===== Trecho para leitura =====

Prêmios literários e seus dissabores
Carlos Cartaxo
Falar de prêmios literários é falar de política cultural. É redundante escrever sobre política cultural e suas implicações positivas no seio de uma sociedade; assim como é pleonástico enfatizar a importância de uma política cultural virtuosa para o movimento artístico e, em especial, para o/as artistas. Os conceitos existentes sobre política cultural variam de acordo com a abordagem e com o referencial teórico de quem fundamenta; contudo. cito aqui o artigo Mais definições em trânsito: política cultural, quando afirma que “Políticas culturais são formulações e/ou propostas desenvolvidas pela administração pública, organizações não-governamentais e empresas privadas, com o objetivo de promover intervenções na sociedade através da cultura” (Félix e Fernandes, Cult, s/d) porque representa bem o que tratado aqui nesse artigo.
Nas duas primeiras décadas do século XXI, o movimento cultural brasileiro teve um grande impulso com a gestão democrática do Ministério da Cultura nos dois primeiros governos Lula, PT, e no governo Dilma, PT. As leis de incentivo à cultura foram determinantes para a produção e a veiculação do que se produzia na área artística e cultural; ao mesmo tempo que impulsionou o trabalho de organizações não governamentais, empresas e produtores individuais .
O ato de criar é parte essencial da condição humana. Há teorias em várias áreas do conhecimento quanto ao papel do ser criador na sociedade. Um bom parâmetro para se majorar a produção criativa em uma sociedade é identificar o estímulo que gestores e o conjunto da sociedade dão ao processo criativo e ao criador porque daí surgem criaturas com conhecimento, sensibilidade, respeito ao próximo e visão plural do mundo e, principalmente, do seu entorno.
Apesar de ser a terra de Camões, Fernando Pessoa e Saramago, dentre muitos criadores significativos da literatura, me reporto aqui não só aos criadores, mas, a política cultural gerida que faz de Portugal um país expressivo no mundo da arte e, particularmente, na literatura. Por exemplo: vejamos alguns editais de 2023 publicados por lá.
O Prêmio Literário Joaquim Mestre, promovido pela ASSESTA - Associação de Escritores do Alentejo, que premia o vencedor com € 3.000,00 (três mil euros); algo em torno de R$ 16.000,00 (dezesseis mil reais).

===== Dados disponíveis =====

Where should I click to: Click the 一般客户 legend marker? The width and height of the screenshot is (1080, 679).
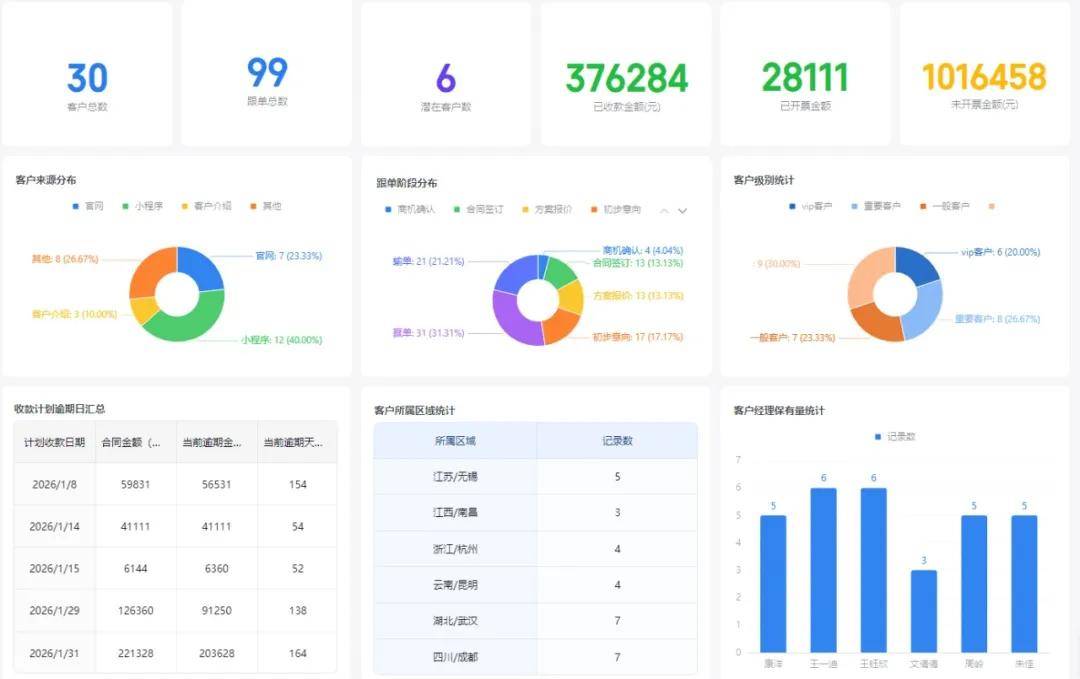(x=924, y=206)
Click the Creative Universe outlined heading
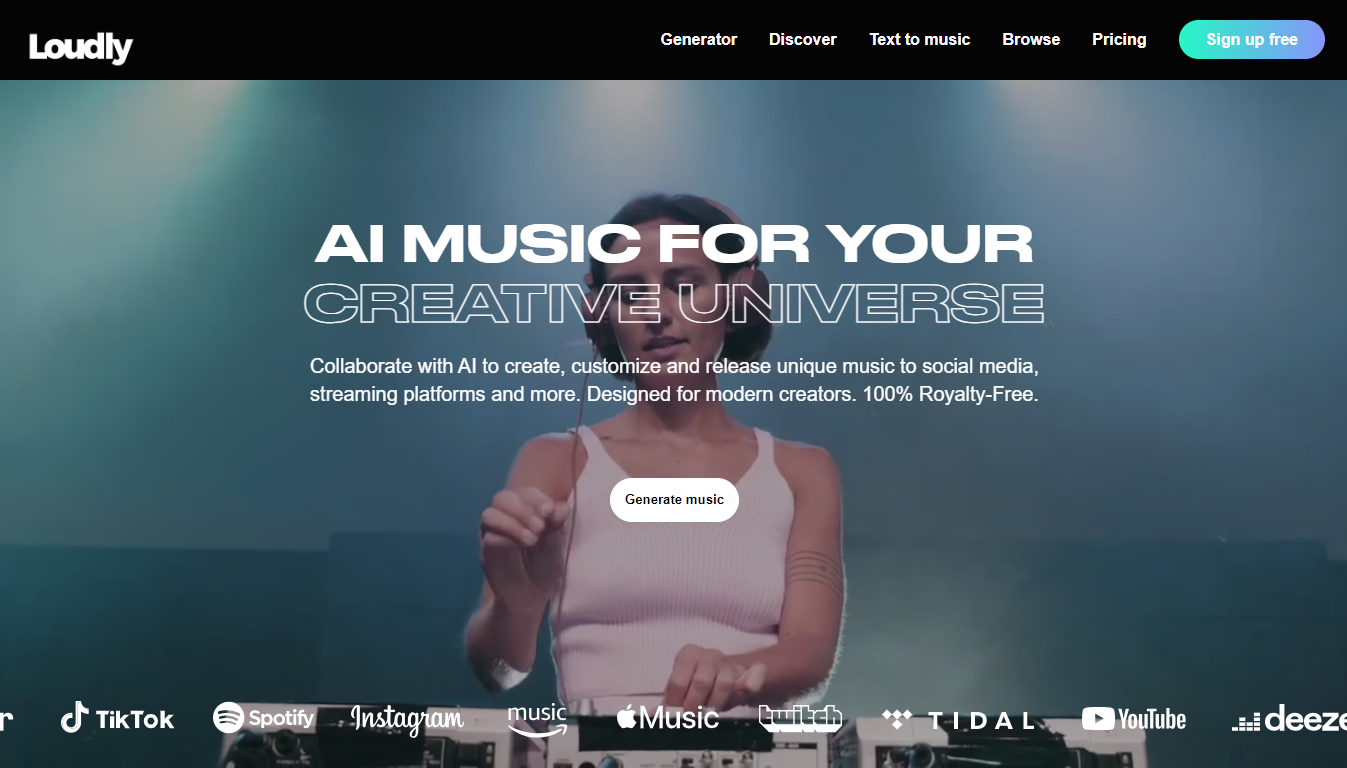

=====

Instruções do exercício:
1. Responda com base no texto sobre prêmios literários:
(a) Em quais governos a gestão democrática do Ministério da Cultura deu grande impulso ao movimento cultural brasileiro?
(b) Que entidade promove o Prêmio Literário Joaquim Mestre?
(c) Qual é o valor em euros desse prêmio?
2. Dê continuidade ao texto sobre prêmios literários a partir da última frase apresentada.
Os dados formam um material à parte, independente do texto sobre prêmios literários.

Respostas do exercício:
1.
(a) Nos dois primeiros governos Lula, PT, e no governo Dilma, PT.
(b) A ASSESTA - Associação de Escritores do Alentejo.
(c) € 3.000,00 (três mil euros).

2.
Prêmio Literário Alves Redol, 9° edição,promovido pela Câmara Municipal de Vila Franca de Xira, nas modalidades literárias de conto e romance. O prêmio para contos é de € 2.500,00 (dois mil e quinhentos euros), algo em torno de, R$ 14.000,00 (quatorze mil reais).
Prêmio Literário Luís Miguel Rocha, 3° edição, da Câmara Municipal de Viana do Castelo. O prêmio será de € 6.000,00 (seis mil euros), aproximadamente R$ 33.000,00 (trinta e três mil reais).
Prêmio Res Pública, da Fundação Res Publica, 5° edição,cujo tema este ano é “Políticas Públicas num futuro e num contexto de Alterações Climáticas”, tem o valor de um valor de € 2.500 (dois mil e quinhentos euros), aproximadamente R$ 14.000,00 (quatorze mil reais)e € 1.500 (um mil e quinhentos euros), em torno de R$ 8.000,00 (oito mil reais), a atribuir ao autor ou autores dos ensaios vencedores do primeiro e segundo prêmios, respetivamente, e um valor de € 1.000, em torno de R$ 5.500,00 (cinco mil e quinhentos reais), a atribuir ao autor vencedor do Prêmio Jovem (para autores nascidos depois de 2002).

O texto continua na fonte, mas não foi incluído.